Memuat tanggal…
Daftar Masuk
Navigasi Investasi Anda
Search

RI Klarifikasi Tarif Ekspor Tekstil ke AS

Amerika Serikat memiliki tiga jenis tarif impor yang baru, yakni tarif dasar baru, tarif resiprokal, dan tarif sektoral.

Rubrik: Market Hari Ini | Diterbitkan: 22 April 2025 | Penulis: Dian Finka | Editor: Pramirvan Datu
RI Klarifikasi Tarif Ekspor Tekstil ke AS Hasil Temuan 60.000 produk tekstil (TPT) bernilai Rp60 miliar disita Kemeneterian Perdagangan, di Pergudangan Kamal Muara, Jakarta Utara, Jumat, 8 November 2024 Foto: KabarBursa/Dian Finka.

KABARBURSA.COM - Kementerian Perdagangan telah melakukan simulasi terhadap besaran tarif yang dikenakan oleh Amerika Serikat pada produk ekspor asal Indonesia. Hasil simulasi menunjukkan bahwa tarif yang berlaku saat ini berkisar antara 15 hingga 30 persen, bukan 47 persen.

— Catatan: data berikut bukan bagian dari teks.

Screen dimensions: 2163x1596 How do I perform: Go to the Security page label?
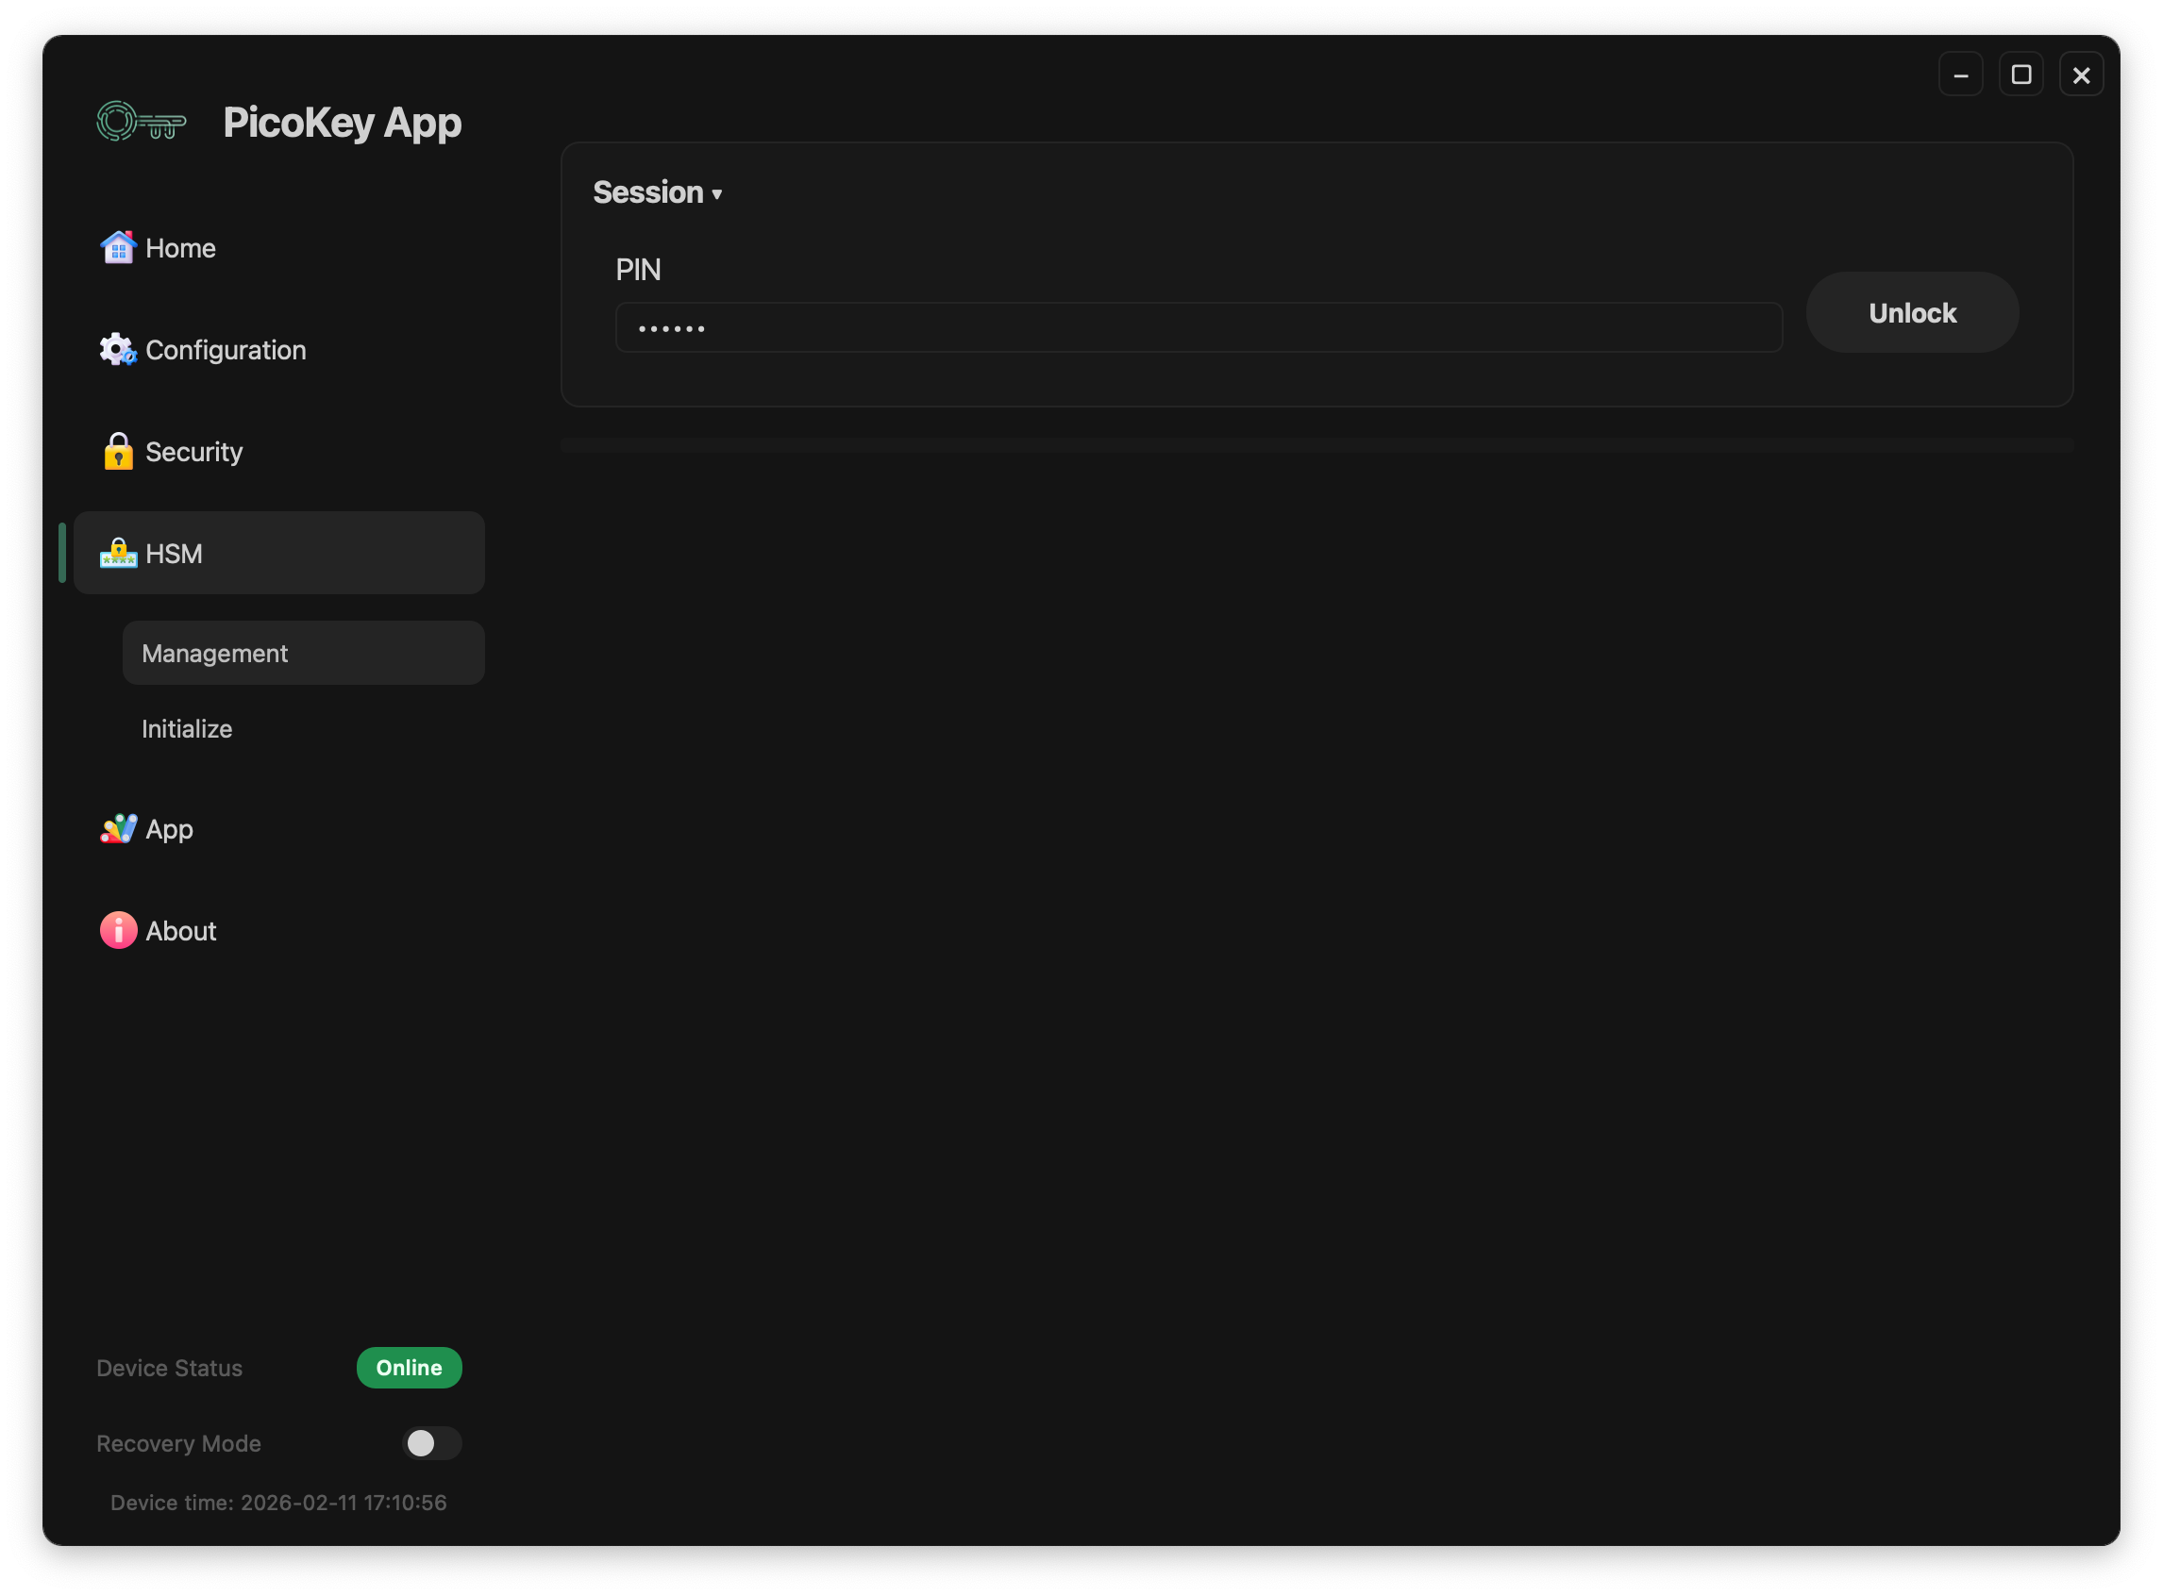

“Tolong diluruskan, yang tadi menulisnya 47 persen, jangan ditulis 47 persen ya, karena yang sebenarnya adalah misalnya tekstil 15 persen sampai 30 persen. Kita harus pas menyampaikan informasi kepada masyarakat,” ujar Direktur Jenderal Perundingan Perdagangan Internasional Kementerian Perdagangan Djatmiko Bris Witjaksono, di Kementerian Perdagangan, Jakarta, Senin 21 April 2025.

Djatmiko mengatakan, Amerika Serikat memiliki tiga jenis tarif impor yang baru, yakni tarif dasar baru, tarif resiprokal, dan tarif sektoral. Tarif yang saat ini memengaruhi produk tekstil adalah tarif dasar baru sebesar 10 persen.

Tarif dasar yang baru (new baseline tariff) mulai diberlakukan pada 5 April 2025. Sementara itu, tarif resiprokal sebesar 32 persen yang ditujukan kepada Indonesia masih ditangguhkan selama 90 hari sebelum resmi diterapkan.

Sebelum kedua skema tarif ini diberlakukan, produk tekstil dan pakaian asal Indonesia telah dikenai berbagai jenis bea masuk oleh Amerika Serikat, dengan kisaran tarif antara 5 hingga 20 persen.

Oleh karena itu, besaran tarif yang saat ini berlaku untuk produk tekstil adalah besaran tarif awal (5–20 persen) ditambah tarif dasar baru sebesar 10 persen.“Jadi, tingkat tarif yang beragam untuk satu sektor, contoh untuk tekstil dan pakaian, itu akan ditambah 10 persen, sehingga nanti range yang baru adalah 15–30 persen,” kata dia.

Kenaikan serupa juga diterapkan pada sejumlah komoditas lainnya, seperti produk alas kaki yang sebelumnya dikenai tarif 8–20 persen, kini naik menjadi 18–30 persen. Untuk furnitur berbahan kayu, tarif meningkat dari 0–3 persen menjadi 10–13 persen. Produk perikanan mengalami lonjakan tarif dari 0–15 persen menjadi 10–25 persen, sementara produk berbahan karet naik dari 2,5–5 persen menjadi 12,5–15 persen.

Apabila tarif resiprokal mulai diberlakukan di Indonesia pada 9 Juli 2025, maka bea masuk untuk produk tekstil dan pakaian akan berada di kisaran 37–52 persen. Dengan begitu, skema tarif dasar yang baru (new baseline tariff) tidak akan lagi digunakan.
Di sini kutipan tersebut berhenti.